Too Bright is the third album by American singer Perfume Genius, released on September 23, 2014.

The album reached number 77 on the UK Albums chart and peaked at number 83 in the United States.

Critical reception 

Too Bright has received critical acclaim. Metacritic, which assigns a normalized rating out of 100 to reviews from critics, gave the album an average score of 87, which indicates "universal acclaim".

Brandon Stosuy of Pitchfork gave the album a very positive review, stating, "A huge part of what makes the work so strong is the generous human spirit that bleeds into it, and Too Bright is the best example to date of the lengths he goes to confront his fears and demons. These songs feel less like songs and more like treasures, ones that fill you with power and wisdom, and as a result, Too Bright seems capable of resonating with, comforting, and moving anyone who's ever felt alienated, discriminated against, or "other-ized," regardless of sexual orientation." The album was given a score of 8.5 and was titled Best New Music.

Artwork 
The album artwork was shot by Luke Gilford and it showcases an androgynous Perfume Genius. It would encompass a bold and proud theme throughout Too Bright.

Conception and development 
In an interview for Refinery29, Perfume Genius said, "I don’t know, for a long time I had been kind of constantly seeking reassurance and acceptance all over the place, and wanting to be taken seriously but waiting for someone else to do it for me, do you know what I mean?.” He explains that this was a more serious approach to making this album. Too Bright further explores topics on sexuality, empowerment, and queer identity.

Supplied information ▸
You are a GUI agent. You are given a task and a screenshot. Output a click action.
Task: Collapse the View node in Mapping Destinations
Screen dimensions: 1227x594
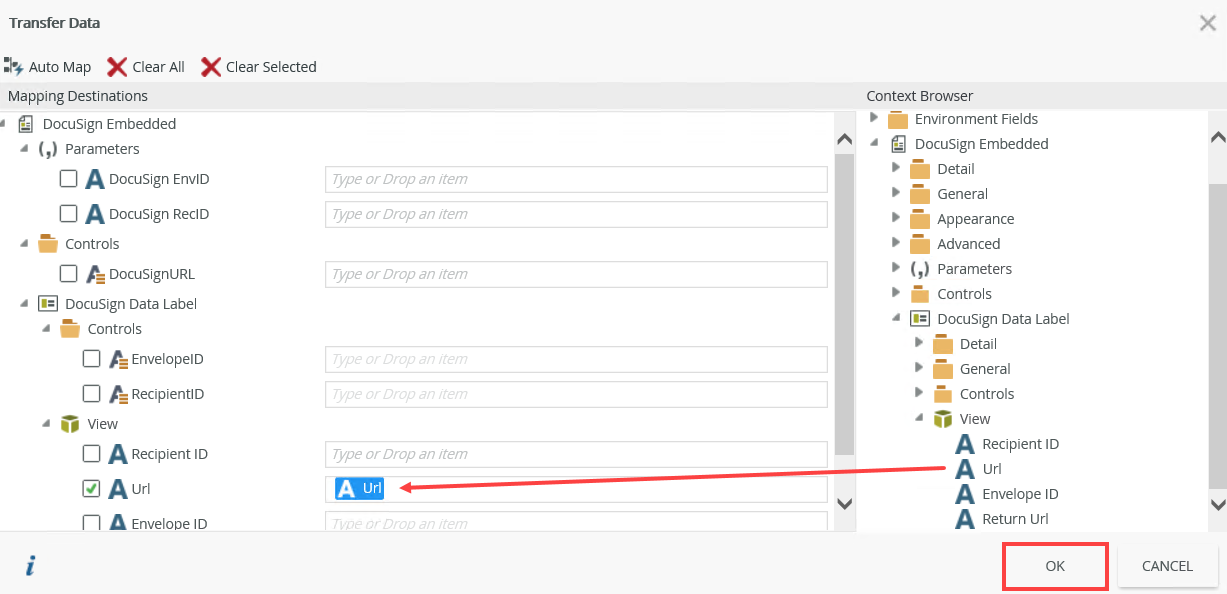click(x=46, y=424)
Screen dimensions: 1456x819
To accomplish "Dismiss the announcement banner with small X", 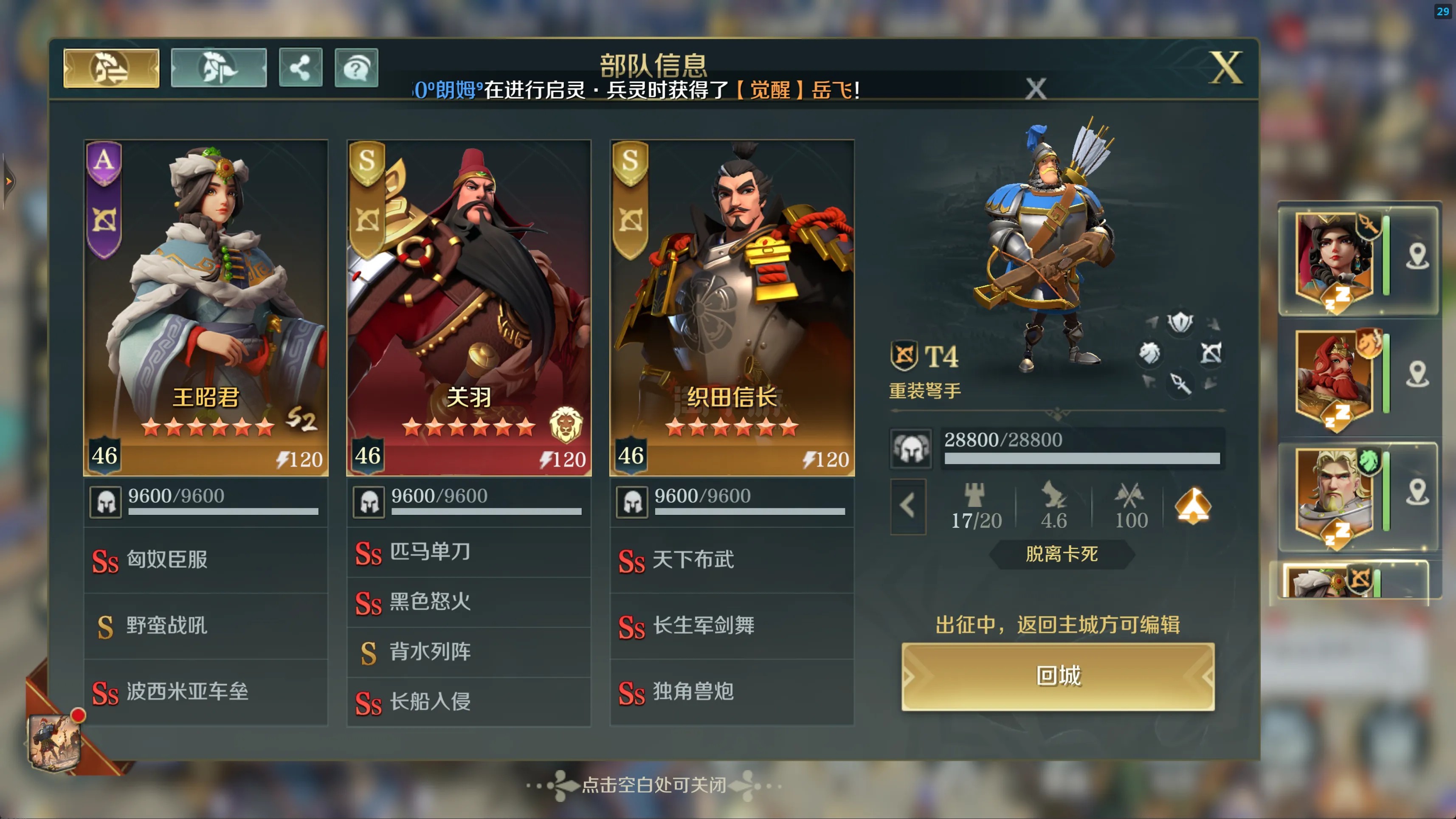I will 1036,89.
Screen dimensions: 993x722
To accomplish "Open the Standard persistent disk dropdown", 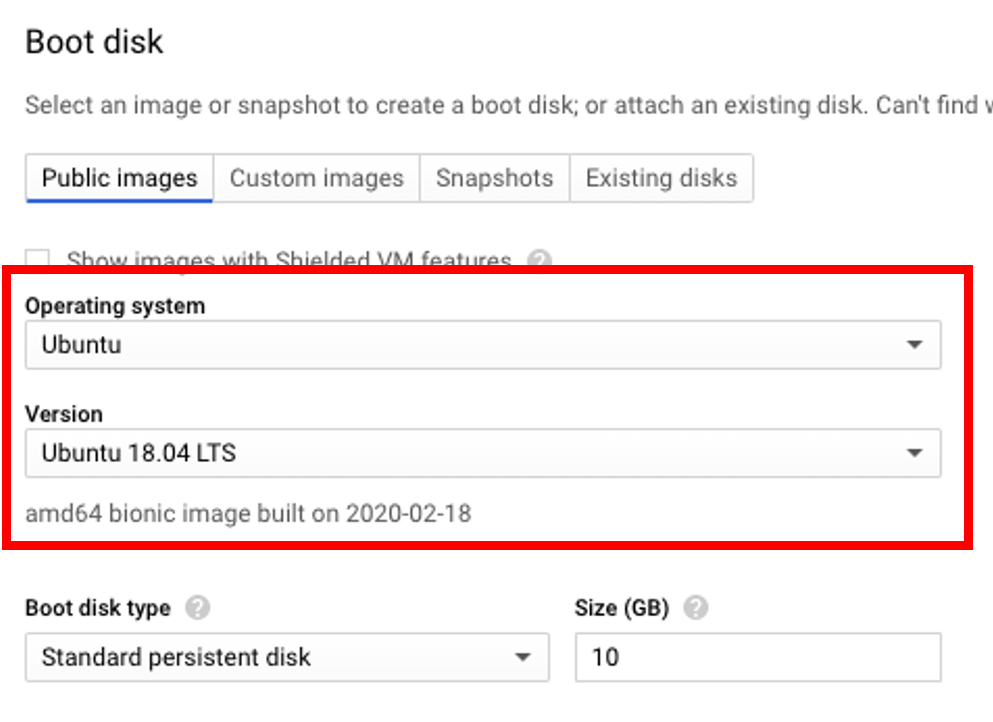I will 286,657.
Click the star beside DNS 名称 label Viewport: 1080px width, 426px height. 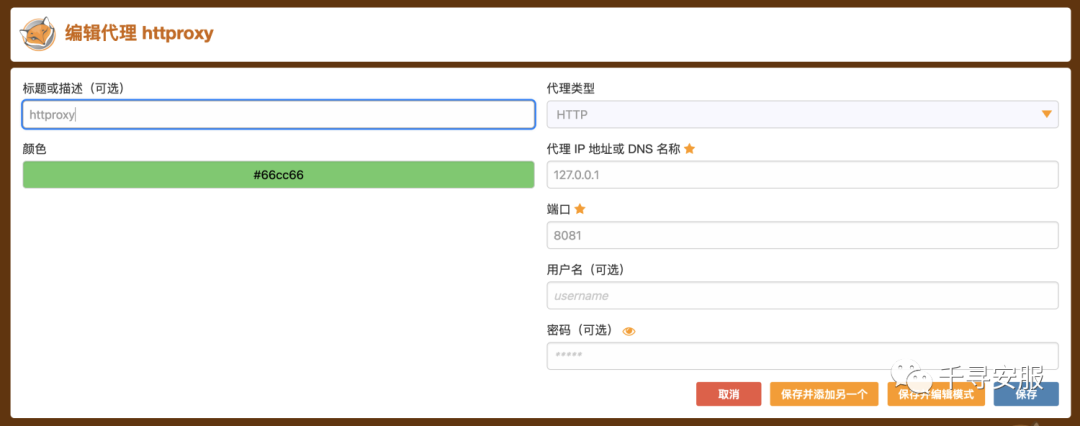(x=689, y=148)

---

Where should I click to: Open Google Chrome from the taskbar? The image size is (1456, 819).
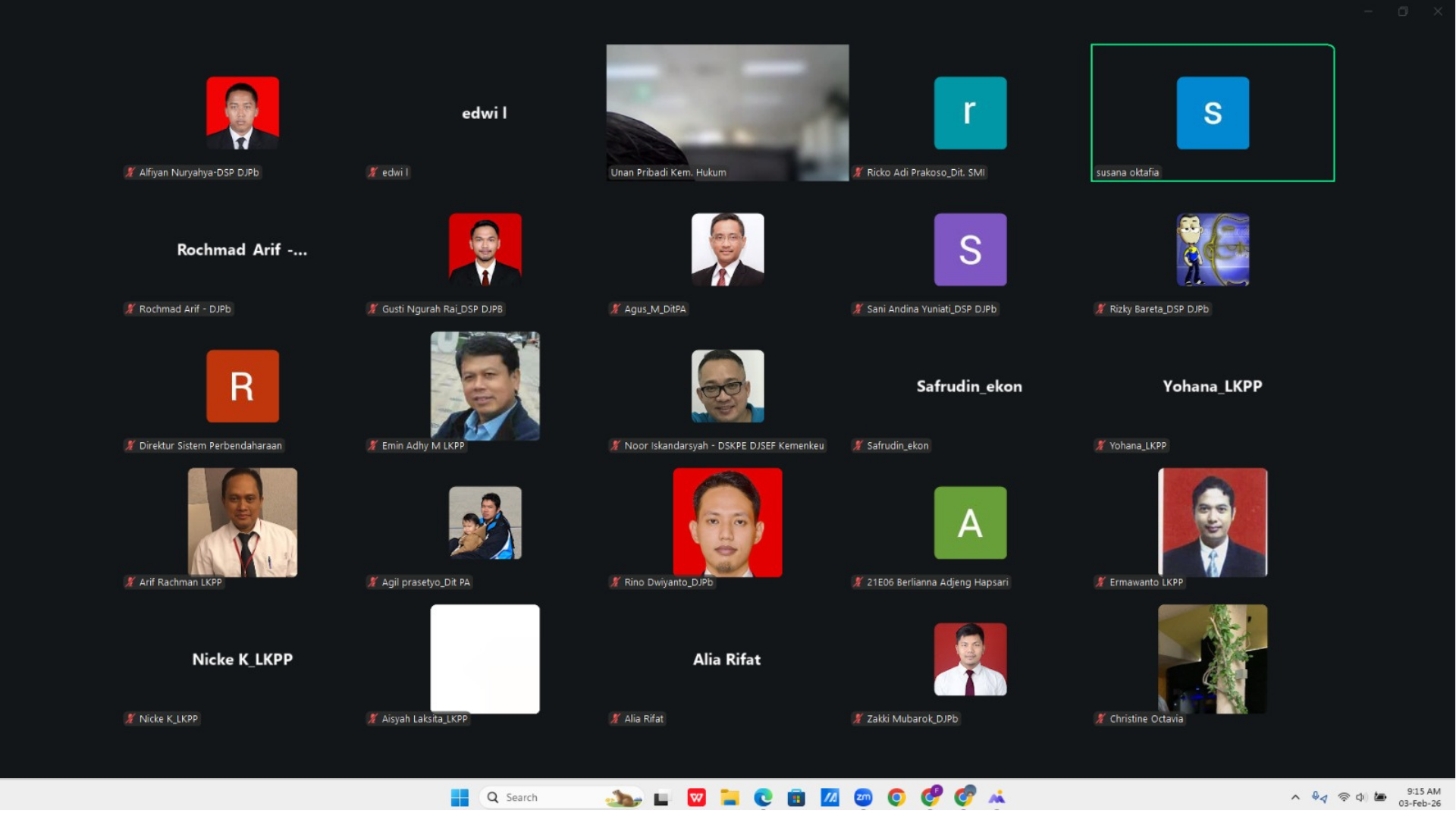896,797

Exercise tasks ▸
#1 Rewrite everything from "Critical reception" down to "Best New Music." in the Too Bright text, using "widespread acclaim" in place of "universal acclaim".
#2 Carry on the text about the album Too Bright from the point where it ends.
The entries were taken from a different source than the text.

Answers provided ▸
#1
Critical reception 

Too Bright has received critical acclaim. Metacritic, which assigns a normalized rating out of 100 to reviews from critics, gave the album an average score of 87, which indicates "widespread acclaim".

Brandon Stosuy of Pitchfork gave the album a very positive review, stating, "A huge part of what makes the work so strong is the generous human spirit that bleeds into it, and Too Bright is the best example to date of the lengths he goes to confront his fears and demons. These songs feel less like songs and more like treasures, ones that fill you with power and wisdom, and as a result, Too Bright seems capable of resonating with, comforting, and moving anyone who's ever felt alienated, discriminated against, or "other-ized," regardless of sexual orientation." The album was given a score of 8.5 and was titled Best New Music.

#2
Track listing

Personnel
Main personnel
 Mike Hadreas – vocals, piano (1, 4, 6, 10), synth (3, 7, 9, 10), keyboards (2, 8), gong (5), handclaps (8), wurlitzer (11), composer, additional recording
 Adrian Utley – synth (2, 3, 5, 7, 8), bass guitar (2, 3, 5, 11), guitar (1, 11), winebox (5), fuzz bass (7), handclaps (8), engineer, mixing, producer
 Alan Wyffels – synth (3, 4, 8, 10), keyboards (2, 5), piano (6)
 Jim Barr – double bass (3, 4, 6)
 Herve Becart – drums (3, 5, 8)
 Ross Hughes – bass clarinet (3, 4, 10), saxophone (7)
 John Parish – drums (2, 7, 8, 11), shaker (5)

Additional personnel
 Greg Calbi – mastering
 Ali Chant – engineer, mixing, producer, handclaps (8)
 Alison Fielding – design
 Luke Gilford – photography

Charts

Pop culture
"Too Bright" was featured on the ABC legal drama How to Get Away with Murder's second season finale.
"Queen" was featured in the season one episode "eps1.3_da3m0ns.mp4" and season four episode "Hello, Elliot" of the USA Network television series Mr. Robot.
"Queen" was featured on the Hulu television series The Great in the season two episode titled "Heads It's Me".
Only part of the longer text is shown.